En la isla de La Palma existen los barrancos más bellos que uno haya podido contemplar. En el norte de la isla quizá estén los más profundos, los más hermosos, los más sobrecogedores. El Barranco de Izcagua, el de Don Pedro, el de Los Hombres, el Barranco de Gallegos y otros muchos a cuál más imponente. Contemplarlos es una suerte para quienes hayan tenido ese privilegio. Desde lo alto de la isla, verlos descender, abrirse, descolgarse y precipitarse en el mar es un espectáculo difícil de olvidar. Cuando uno mira esos barrancos, tiene la impresión de que bajan de arriba y no hay cumbre donde se inicien. Que llegan de algo mucho más alto.

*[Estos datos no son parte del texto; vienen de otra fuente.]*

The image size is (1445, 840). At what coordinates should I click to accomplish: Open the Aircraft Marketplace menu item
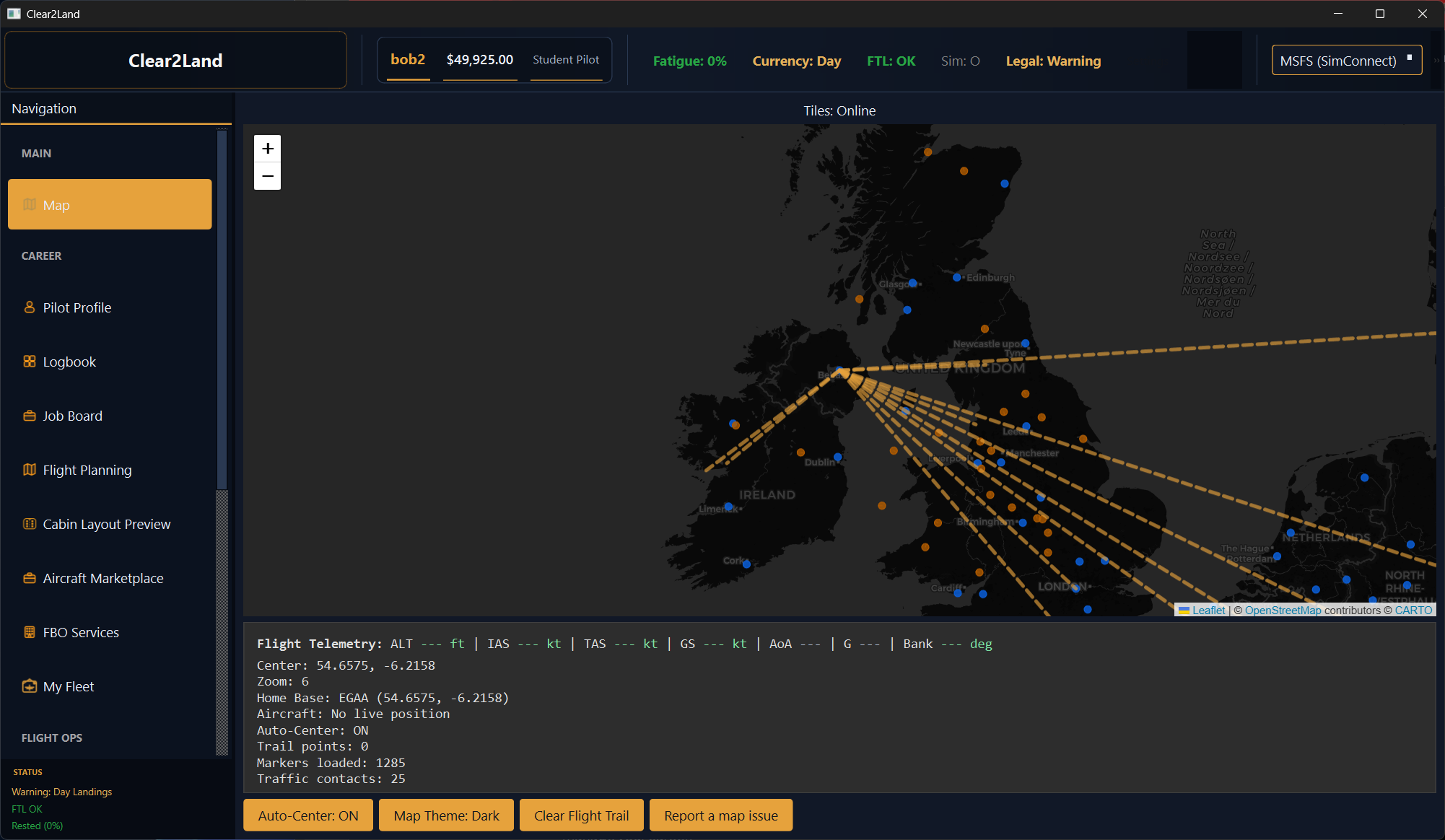click(x=103, y=578)
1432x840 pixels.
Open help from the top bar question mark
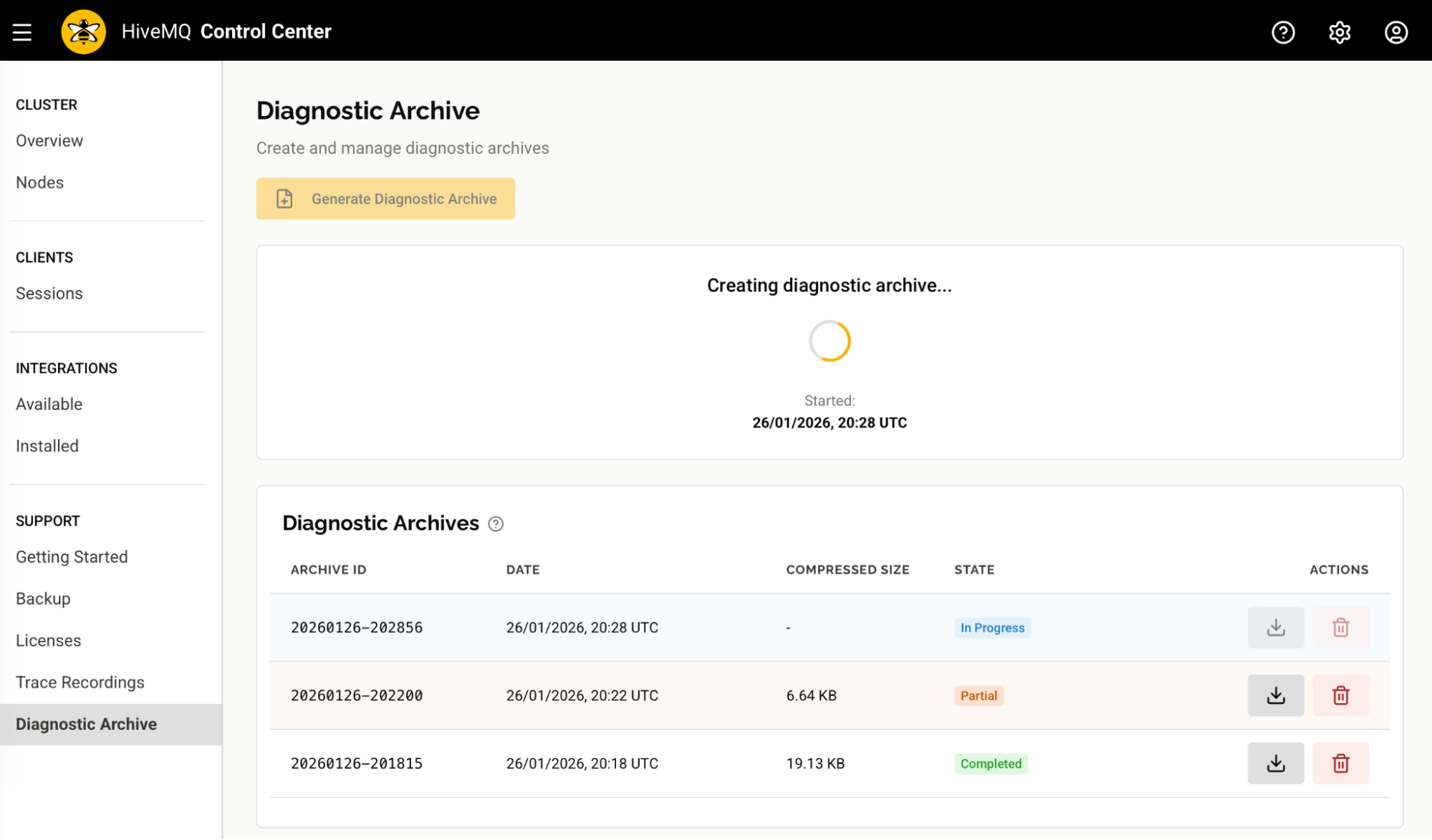tap(1283, 32)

Los barrancos de La Palma son una obra de arte y de ingeniería natural. Son misteriosos y aterradores. Son mágicos y esconden secretos que desconocemos. En sus cuevas hay recuerdos de cabreros y de antiguos habitantes de esos lugares que guardaban en ellas animales y enseres que aún permanecen en su interior enterrados para siempre. Sorprenden, dan miedo, agitan el interior de nuestros cuerpos, asustan y emocionan en su grandiosidad. Y es difícil explicar lo que se siente al contemplarlos. En ellos hay sonidos que se repiten de día y de noche: el grito de las grajas y el revolotear de un bando de palomas, las voces casi humanas de las pardelas que llegan del mar, el silbido de los cernícalos cazadores al lanzarse sobre sus presas… Toda esa música te llega y te envuelve. Todo está perfectamente equilibrado y ordenado. Todo está resuelto gracias a ese orden natural que establece la armonía de las cosas y de los seres vivos.

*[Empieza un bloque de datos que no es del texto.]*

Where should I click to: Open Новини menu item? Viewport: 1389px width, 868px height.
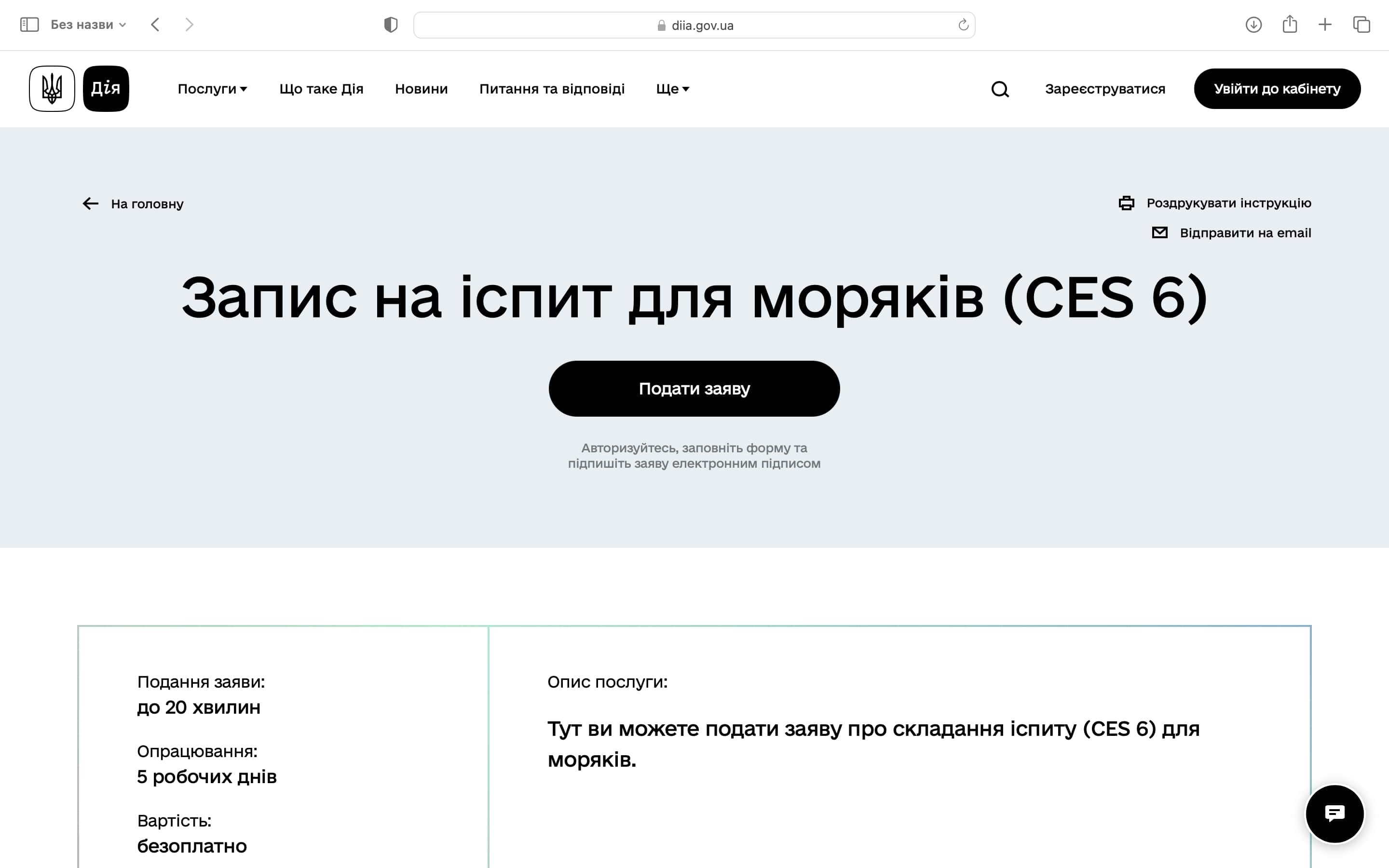click(421, 89)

El azar, los cataclismos, millones de años han ido dándoles esa fuerza, ese esplendor. La mano del hombre no ha podido diseñar tanta belleza. En su desorden natural, en su imposibilidad de destrucción, reside su poder. Podemos volar por encima de ellos; podemos descolgarnos por sus riscos con cuerdas y picas; podemos taladrar sus laderas con barrenos de dinamita y llevarnos las piedras que las conforman; podemos abrir zanjas, sorribar sus laderas y hacer muros para sembrar en los nuevos canteros; podemos hacer cambiar el rumbo de sus cauces; incluso podemos hacer reventar sus vientres para construir túneles, carreteras y monumentos. Pero nada ni nadie puede alterar su rotunda belleza. Y un día, sabedores de su poder y de su fuerza volverán por su cauce a recuperar lo que les fue expropiado.

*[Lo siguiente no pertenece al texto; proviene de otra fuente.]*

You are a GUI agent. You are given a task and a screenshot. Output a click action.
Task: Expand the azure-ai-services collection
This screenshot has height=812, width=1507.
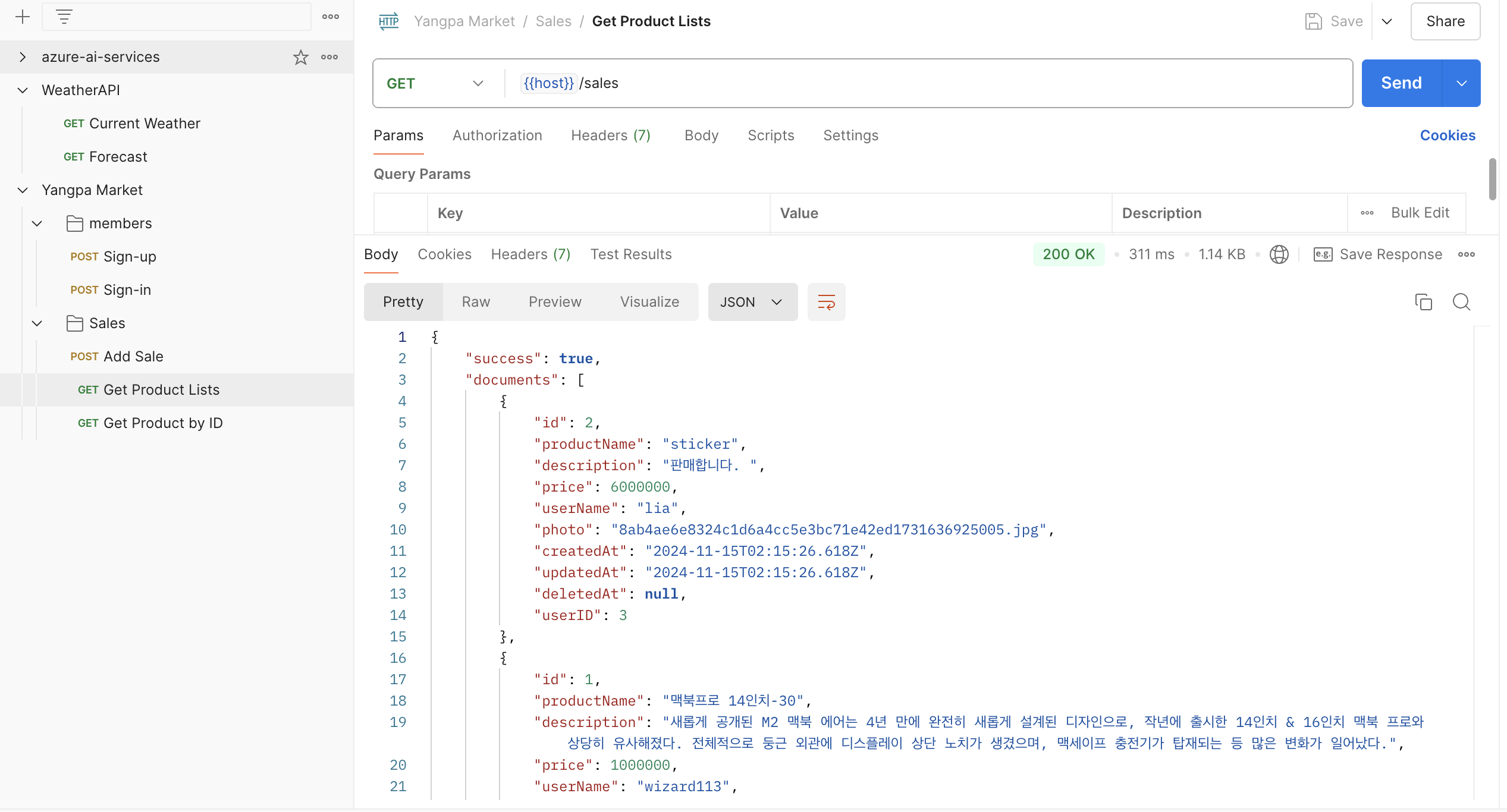(23, 57)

Yo los he visto correr, lanzarse cuesta abajo arrastrando piedras y árboles, destruyendo lo que la mano del hombre interpuso entre ellos y el cielo. Y alguna vez, he oído a gente ya vieja y conocedora de verdades decir que los barrancos bajan del cielo y ni Dios puede volver a tocarlos. He conocido botánicos, biólogos y geólogos que se han quedado sin palabras a la hora de describir la belleza de algunos pasajes escondidos en su fondo o en los bordes de sus laderas. Escritores, músicos y artistas de distintas condiciones han sido testigos de lo que escribo. Se han sentado en lo más elevado de la isla para disfrutar de ese espectáculo. He visto llorar de emoción a un José Hierro, a un Antonio Gala y a un Francisco Brines. He visto palmotear de entusiasmo a un Fernando Delgado, a un Juan Manuel de Prada o a una Ana María Matute. Y he visto con mis propios ojos caer rendido de admiración a un Cabrera Infante, a un Vicente Molina Foix o a una Carmen Rico Godoy. Ni pestañearon cuando se asomaron al Barranco de Los Hombres y vieron ascender los pinos y las grandes moles de piedras y basaltos. Sin respiración al asomarse desde el Roque de Los Muchachos al Barranco de Las Angustias. Sin respiración al pararse en Las Mimbreras a ver los pueblos que salpican sus lomos más altos.

Y he visto esos barrancos florecer, llenarse de plantas nuevas, nuevos pájaros y nuevos senderos que han trazado la lluvia y el viento. Observarlos y amarlos en su plenitud, es mi único propósito.